O que é uma CPI? As Comissões Parlamentares de Inquérito (CPIs) são grupos constituídos por parlamentares, para investigar um fato relevante e de interesse público.
O que é o IGES? O Instituto de Gestão Estratégica em Saúde (IGES-DF) é responsável pela administração das Upas, do Hospital de Base, do Hospital Regional de Santa Maria e do contrato com ambulâncias terceirizadas.
No entanto, mesmo com as oito assinaturas necessárias para abrir a investigação, a instalação da CPI não aconteceu. O motivo, seriam as comissões que chegaram antes na “fila de espera” – há três pedidos anteriores (veja mais abaixo).
Para que a CPI da Saúde fosse instalada, seria necessário retirar essas investigações “da frente”.
Em junho, o presidente da CLDF, deputado Wellington Luiz (MDB), que é o responsável por instalar os colegiados, disse ao g1 que a CPI da Saúde dependia da conclusão ou retirada dessas outras comissões. No entanto, nenhuma das três comissões chegou a ser instalada ou retirada.
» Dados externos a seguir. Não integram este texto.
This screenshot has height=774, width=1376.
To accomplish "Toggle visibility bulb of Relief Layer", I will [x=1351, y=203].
Em junho, famílias de crianças que morreram na rede pública e profissionais da área da saúde protestaram em frente ao Palácio do Buriti, em defesa da CPI da Saúde.
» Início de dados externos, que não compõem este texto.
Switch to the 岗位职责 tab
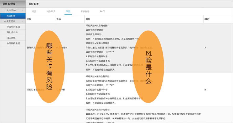 51,12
Confira a data de apresentação e o tema das CPIs requisitadas antes da CPI da Saúde:
28/02/2023: requer criação de CPI para investigar fraudes na arrecadação do Imposto sobre Circulação de Mercadorias e Serviços (ICMS) no DF;
29/08/2023: requer criação de CPI para investigar a poluição do Rio Melchior, que faz a divisão geográfica entre Ceilândia e Samambaia;
12/12/2023: requer criação de CPI para investigar a prática de crimes de violência contra as mulheres e os casos de assédio sexual no DF.
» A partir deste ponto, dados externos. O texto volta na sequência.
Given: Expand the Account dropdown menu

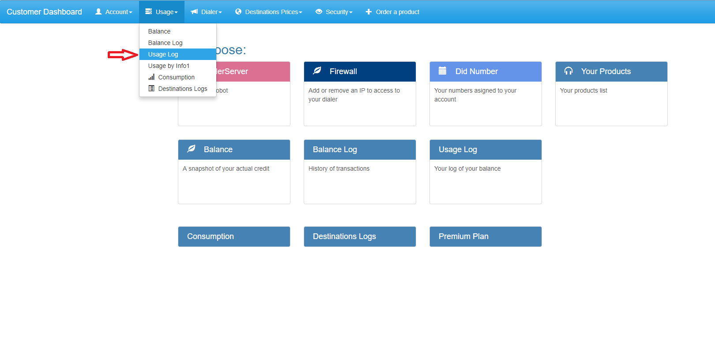Looking at the screenshot, I should coord(114,12).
27/05/2024: requer criação de uma Comissão Parlamentar de Inquérito (CPI) para investigação das “falhas de atendimento e de gestão da saúde pública no DF desde a criação do IGES”.
Na segunda-feira (11), o gabinete do deputado Wellington Luiz disse ao g1 que a presidência da CLDF irá formalizar uma consulta ao deputado Robério Negreiros (PSD), autor da primeira CPI da lista – sobre o ICMS – “para saber se ele irá exercer a preferência na instalação ou irá abrir mão para a deputada Paula Belmonte (segunda da lista) instalar a CPI do Rio Melchior”.
“Após essa manifestação do parlamentar o presidente dará início ao rito de instalação”, disse o gabinete.